WNSC-TV and WNSC-FM (88.9) are public broadcasting stations in Rock Hill, South Carolina. WNSC-TV's analog signal is on channel 30 and its digital signal is on channel 15. WNSC-TV is carried on cable channel 15 throughout most of the Charlotte, North Carolina, television market. The stations' studios are on the campus of York Technical College, and their transmitting tower is five miles south of Rock Hill (at 34° 50' 23.00" North Latitude, 81° 01' 6.00" West Longitude).
WNSC-TV went on the air on January 3, 1978. It is a member of the Public Broadcasting Service (PBS) and South Carolina Educational Television (SCETV). It was the sixth full-power SCETV station, and the third public TV station to serve the Charlotte area, after WTVI (channel 42) in Charlotte and UNC-TV's WUNG-TV (channel 58) in Concord, North Carolina. Previously, South Carolina ETV programming had been seen in the Rock Hill area via a low-power translator station on Channel 55 (which is now occupied by WMYT-TV).
WNSC-TV originates some local programming, including Piedmont Politics, and also carries national and statewide programs from PBS and SCETV. Its secondary channels carry the South Carolina Channel (an auxiliary service of SCETV) and ETV-HD.
WNSC-FM signed on in 1979, and was originally known as WPRV. It was the first NPR station in the Charlotte area; the market's flagship NPR station, WFAE, didn't sign on until 1981. It is a member of National Public Radio, carrying programming from SCETV Radio's all-news network.
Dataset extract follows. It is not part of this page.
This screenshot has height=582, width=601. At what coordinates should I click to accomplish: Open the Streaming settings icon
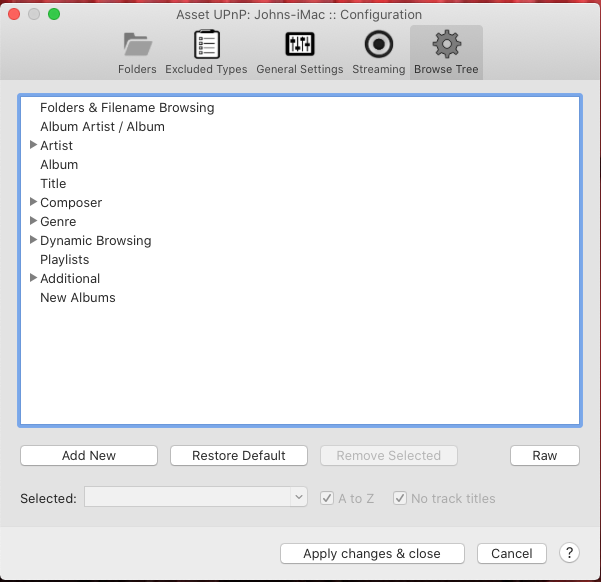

From its sign-on until 2001, it aired a format of NPR news and classical music along with the rest of what was then the South Carolina Educational Radio Network (SCERN). In 2001, it broke off from the rest of the SCERN stations to air jazz music under the moniker of "Carolinas Jazz 88.9" in order to avoid programming conflicts with WFAE. However, on July 1 2008, it switched to all-news. SCETV president Moss Bresnahan told The Charlotte Observer that SCETV didn't want to deny people on the South Carolina side of the Charlotte market access to SCETV's growing slate of local programming. The move left the Charlotte market without a jazz station of its own.